The core concept is like grinding or blending all the human waste and transforming that into a slurry. And finally, all the liquids are pumped away to the safety sport, and the energetic force makes it happen with a centrifugal force.
How does a Macerating toilet work?
A macerating toilet is mainly an upflush system that turns all waste into a glut of slurry. All the waste is then sent to the container in the wall. High-powered blades make it happen to turn all the solid into liquefied waste. Then finally, it is pumped out with the help of a hose pipe. The main drain line cannot always accommodate the level of waste. If it gets flooded by a storm of waste, it becomes much more difficult to control the system. A regular toilet is not like the macerating toilet, where the waste is directly collected into a tank.

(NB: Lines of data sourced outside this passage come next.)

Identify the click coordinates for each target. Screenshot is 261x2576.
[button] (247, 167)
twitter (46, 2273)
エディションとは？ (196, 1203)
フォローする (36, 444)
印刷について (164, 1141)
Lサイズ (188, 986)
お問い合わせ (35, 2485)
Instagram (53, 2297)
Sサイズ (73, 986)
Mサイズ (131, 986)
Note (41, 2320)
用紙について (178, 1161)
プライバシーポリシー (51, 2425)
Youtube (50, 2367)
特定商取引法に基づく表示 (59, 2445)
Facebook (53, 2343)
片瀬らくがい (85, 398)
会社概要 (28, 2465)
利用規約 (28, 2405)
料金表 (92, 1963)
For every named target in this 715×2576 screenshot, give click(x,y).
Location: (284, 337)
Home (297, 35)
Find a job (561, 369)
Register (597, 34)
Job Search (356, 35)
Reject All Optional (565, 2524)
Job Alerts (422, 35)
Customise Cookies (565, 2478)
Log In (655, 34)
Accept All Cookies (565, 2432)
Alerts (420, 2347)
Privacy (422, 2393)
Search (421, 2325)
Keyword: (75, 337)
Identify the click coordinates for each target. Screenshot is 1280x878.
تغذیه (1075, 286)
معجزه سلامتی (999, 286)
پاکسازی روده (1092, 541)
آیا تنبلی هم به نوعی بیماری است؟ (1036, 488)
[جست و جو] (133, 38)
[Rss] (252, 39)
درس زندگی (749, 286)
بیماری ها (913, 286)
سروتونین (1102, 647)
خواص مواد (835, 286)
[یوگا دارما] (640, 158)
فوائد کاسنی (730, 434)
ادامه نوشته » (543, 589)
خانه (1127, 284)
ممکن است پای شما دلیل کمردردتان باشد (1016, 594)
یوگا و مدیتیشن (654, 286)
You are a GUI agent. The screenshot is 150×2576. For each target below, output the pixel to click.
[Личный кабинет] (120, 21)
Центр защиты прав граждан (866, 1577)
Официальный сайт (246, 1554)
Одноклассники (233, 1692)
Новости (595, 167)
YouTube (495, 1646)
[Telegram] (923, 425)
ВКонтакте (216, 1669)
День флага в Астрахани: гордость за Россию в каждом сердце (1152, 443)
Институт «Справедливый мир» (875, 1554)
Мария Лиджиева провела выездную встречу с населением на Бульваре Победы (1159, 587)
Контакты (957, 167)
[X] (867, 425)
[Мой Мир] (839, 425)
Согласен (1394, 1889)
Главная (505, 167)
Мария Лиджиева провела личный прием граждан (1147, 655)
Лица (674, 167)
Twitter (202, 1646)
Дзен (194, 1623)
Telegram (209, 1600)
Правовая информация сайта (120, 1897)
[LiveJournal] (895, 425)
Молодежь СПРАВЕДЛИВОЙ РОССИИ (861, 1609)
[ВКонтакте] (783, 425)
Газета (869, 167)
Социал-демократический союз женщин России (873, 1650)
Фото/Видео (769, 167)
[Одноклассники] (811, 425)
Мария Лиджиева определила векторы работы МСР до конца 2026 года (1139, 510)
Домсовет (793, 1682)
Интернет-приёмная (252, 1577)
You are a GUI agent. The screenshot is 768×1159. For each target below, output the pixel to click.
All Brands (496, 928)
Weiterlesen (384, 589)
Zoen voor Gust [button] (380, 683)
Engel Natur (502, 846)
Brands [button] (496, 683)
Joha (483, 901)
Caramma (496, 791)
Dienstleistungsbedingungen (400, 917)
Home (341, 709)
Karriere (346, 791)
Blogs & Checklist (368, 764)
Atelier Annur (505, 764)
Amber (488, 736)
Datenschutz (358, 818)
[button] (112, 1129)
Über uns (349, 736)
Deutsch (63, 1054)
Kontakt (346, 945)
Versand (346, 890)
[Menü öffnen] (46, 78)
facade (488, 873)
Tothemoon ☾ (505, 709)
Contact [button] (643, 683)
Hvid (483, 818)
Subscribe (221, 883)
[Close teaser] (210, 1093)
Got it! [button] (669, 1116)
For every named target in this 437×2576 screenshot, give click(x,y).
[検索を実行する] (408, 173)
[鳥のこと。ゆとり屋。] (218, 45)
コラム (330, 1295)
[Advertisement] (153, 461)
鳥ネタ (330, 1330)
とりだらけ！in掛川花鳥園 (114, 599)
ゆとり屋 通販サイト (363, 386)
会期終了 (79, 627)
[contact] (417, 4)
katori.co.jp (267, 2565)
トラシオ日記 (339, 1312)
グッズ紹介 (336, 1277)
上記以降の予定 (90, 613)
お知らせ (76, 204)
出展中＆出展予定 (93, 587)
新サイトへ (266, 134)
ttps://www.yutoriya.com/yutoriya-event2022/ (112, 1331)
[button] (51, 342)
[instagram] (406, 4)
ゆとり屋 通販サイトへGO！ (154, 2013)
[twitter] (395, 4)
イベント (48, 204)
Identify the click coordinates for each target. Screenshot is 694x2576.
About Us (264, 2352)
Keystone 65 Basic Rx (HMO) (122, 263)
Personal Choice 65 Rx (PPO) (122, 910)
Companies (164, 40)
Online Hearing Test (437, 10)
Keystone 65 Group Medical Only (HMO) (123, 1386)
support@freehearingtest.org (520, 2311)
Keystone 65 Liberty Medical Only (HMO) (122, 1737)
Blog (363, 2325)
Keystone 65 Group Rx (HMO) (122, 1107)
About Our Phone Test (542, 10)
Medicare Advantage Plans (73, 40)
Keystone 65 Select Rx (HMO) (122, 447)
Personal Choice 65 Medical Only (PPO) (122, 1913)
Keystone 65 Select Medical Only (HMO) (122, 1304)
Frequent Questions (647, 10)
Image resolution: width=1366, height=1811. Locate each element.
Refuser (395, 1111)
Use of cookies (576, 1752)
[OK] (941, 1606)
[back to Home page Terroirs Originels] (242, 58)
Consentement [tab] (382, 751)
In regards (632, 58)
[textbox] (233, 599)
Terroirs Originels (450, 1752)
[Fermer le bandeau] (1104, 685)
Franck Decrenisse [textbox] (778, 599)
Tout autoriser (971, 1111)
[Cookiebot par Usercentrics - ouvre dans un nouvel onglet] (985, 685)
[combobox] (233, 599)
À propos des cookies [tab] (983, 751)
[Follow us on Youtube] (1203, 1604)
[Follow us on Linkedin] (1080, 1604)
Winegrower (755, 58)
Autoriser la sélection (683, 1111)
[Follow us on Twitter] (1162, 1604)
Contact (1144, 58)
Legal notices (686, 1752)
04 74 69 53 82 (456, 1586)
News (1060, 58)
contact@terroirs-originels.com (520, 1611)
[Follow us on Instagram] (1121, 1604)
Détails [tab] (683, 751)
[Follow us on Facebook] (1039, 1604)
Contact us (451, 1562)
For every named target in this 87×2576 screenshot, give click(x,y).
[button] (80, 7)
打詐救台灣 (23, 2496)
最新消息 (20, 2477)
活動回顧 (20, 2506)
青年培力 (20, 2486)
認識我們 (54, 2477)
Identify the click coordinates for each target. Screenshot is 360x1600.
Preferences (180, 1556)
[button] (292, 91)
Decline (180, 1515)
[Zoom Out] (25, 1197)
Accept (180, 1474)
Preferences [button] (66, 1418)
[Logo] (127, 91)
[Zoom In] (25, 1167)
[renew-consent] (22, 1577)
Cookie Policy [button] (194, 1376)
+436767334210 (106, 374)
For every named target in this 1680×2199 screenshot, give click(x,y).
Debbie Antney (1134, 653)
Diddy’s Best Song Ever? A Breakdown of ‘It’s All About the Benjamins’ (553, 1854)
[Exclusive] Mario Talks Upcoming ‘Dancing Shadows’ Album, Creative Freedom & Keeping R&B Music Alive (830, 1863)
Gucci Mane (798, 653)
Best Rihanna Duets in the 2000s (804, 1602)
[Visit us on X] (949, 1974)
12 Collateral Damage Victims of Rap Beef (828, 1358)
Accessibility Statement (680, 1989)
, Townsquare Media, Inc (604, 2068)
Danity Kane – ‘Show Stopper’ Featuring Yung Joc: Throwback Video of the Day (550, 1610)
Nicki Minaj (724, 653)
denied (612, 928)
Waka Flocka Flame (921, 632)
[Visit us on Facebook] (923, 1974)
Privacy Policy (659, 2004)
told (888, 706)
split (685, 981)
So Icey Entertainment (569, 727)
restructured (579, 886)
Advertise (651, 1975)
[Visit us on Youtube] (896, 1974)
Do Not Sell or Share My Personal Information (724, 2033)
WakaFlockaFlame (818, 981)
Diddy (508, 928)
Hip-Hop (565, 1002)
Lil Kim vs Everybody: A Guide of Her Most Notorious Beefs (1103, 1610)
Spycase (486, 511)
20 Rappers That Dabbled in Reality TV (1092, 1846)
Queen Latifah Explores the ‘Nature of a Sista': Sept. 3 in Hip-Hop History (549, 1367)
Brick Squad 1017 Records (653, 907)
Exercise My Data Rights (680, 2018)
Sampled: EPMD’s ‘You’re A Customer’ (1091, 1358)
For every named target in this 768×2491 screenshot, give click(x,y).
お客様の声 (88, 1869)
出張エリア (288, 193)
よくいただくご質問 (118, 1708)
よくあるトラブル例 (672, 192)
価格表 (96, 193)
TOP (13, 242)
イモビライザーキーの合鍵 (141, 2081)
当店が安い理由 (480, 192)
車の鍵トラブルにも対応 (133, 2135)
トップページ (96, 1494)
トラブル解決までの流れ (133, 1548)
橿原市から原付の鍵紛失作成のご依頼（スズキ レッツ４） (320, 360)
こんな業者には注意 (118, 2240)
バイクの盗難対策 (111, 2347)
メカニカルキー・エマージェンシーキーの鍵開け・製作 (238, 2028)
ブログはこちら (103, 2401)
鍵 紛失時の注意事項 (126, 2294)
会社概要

That’s why installing Macerating toilets is costlier than normal toilets. You need to build an entirely new plumbing system to make the entire macerating system spot on. The pump of the macerating toilet is the lifeblood of the entire composition. After flushing, the toilet water enters the macerator, and then the processes are and make the solid waste into a slump of slurry.
The operational manufacture of the system is like the new colossus of the generation. After the initiation of the system, the micro switch activates the procedure. Once strats are rotating blades, the rising water goes through the waste into liquid. In the end, a non-return valve was revealed and put into the main sewer. Completion of each cycle keeps you closer to an eco-friendly system.
Related: Do macerating toilets need to be roof vented?
Guide to unclogging a blocked macerating toilet
Pieces of equipment that are needed:
- Rubber gloves
- Goggles and mask
- Plier or wrench
- A plumbing snake
Wear gloves and put on a mask and goggles for utter safety. Then you need to gear up completely. Unplug the power system to be on the safe side. Then insert a bowl into the bucket and use a wrench to open the connectors. In the end, you have access to the blade chamber. Then check for blockages in the blade tank, and finally, use a brush to extract all the dust and other materials creating the blockages. Finally, reassemble the system and clean it. Again, inject the power supply into the system and flush it again. That’s how you can fix the whole thing, including the bad jam.
Step 1: Turn Off the Electric and Water Supply Line
In the very beginning, make a clear vision of the full process. First, you need to disconnect the entire electricity supply of the macerator. Turn off the whole water supply system and then introduce all the equipment you choose. Wear some gloves and masks for physical safety.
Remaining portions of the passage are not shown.